SARANSK, Russia (Reuters) - Peru captain Paolo Guerrero, reprieved from a doping ban just in time for the World Cup, is in great shape and ready to play in Saturday’s Group C match against Denmark in Saransk, coach Ricardo Gareca said on Friday.
Guerrero, Peru’s all-time top-scorer, missed the playoffs against New Zealand due to a 14-month ban after he tested positive for a cocaine byproduct contained in a tea.
Guerrero said he ingested the drug unknowingly when he thought he had been given herbal tea for a flu.
In Peru and other Andean nations, coca leaves are often consumed legally with hot water as a kind of tea.
He was free to take part in the World Cup after the Swiss Federal Tribunal agreed to temporarily lift the ban pending an appeal. The captains of Peru’s Group C rivals - Australia, Denmark and France - had written to FIFA in his support.

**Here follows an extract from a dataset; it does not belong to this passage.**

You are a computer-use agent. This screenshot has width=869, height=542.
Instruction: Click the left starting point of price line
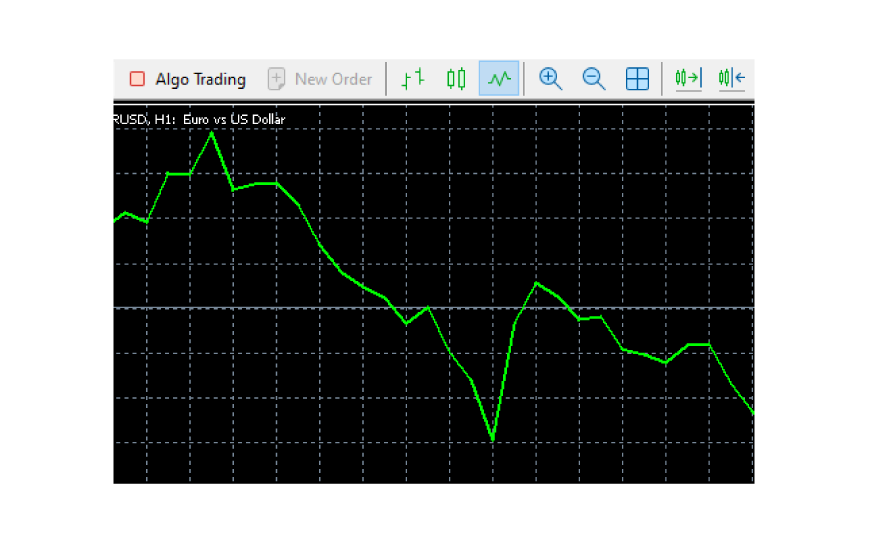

Questions have been raised about whether the 34-year-old would be fit enough to play a key role in a tournament in which Peru will need to be at their very best to make it through the group stage.
But Gareca sounded positive.
“Whatever happened in the past, Paolo is very, very fit, he is training at a very high level and he really is ready to play,” Gareca told a news conference in Saransk.
Guerrero made his return in Peru’s white and red-slashed colours in fine style, scoring twice in a 3-0 win over Saudi Arabia in a friendly on June 3.
“Paolo is playing very well and he is very, very happy, preparing, and in a very good situation,” Gareca added, without disclosing if he would be in the starting lineup.
Peru, making their first appearance in the finals since 1982, are hoping to build on the momentum which saw them improve dramatically as the qualifiers progressed.
Saturday’s match could be decisive as they are unlikely to beat France, who are among the tournament’s favourites, but stand a fair chance of defeating Australia.
Successfully dealing with Danish playmaker Christian Eriksen will be crucial in the battle. He topped the scoring charts in qualifying for Denmark with 11 goals.
“Eriksen is a very important player, very well known, and he will be a key player. We have to be able to face players like him,” Gareca said.
“But we also have players at that level. He won’t be the only player we have to concentrate on. Playing against players like him will allow us to grow and learn.”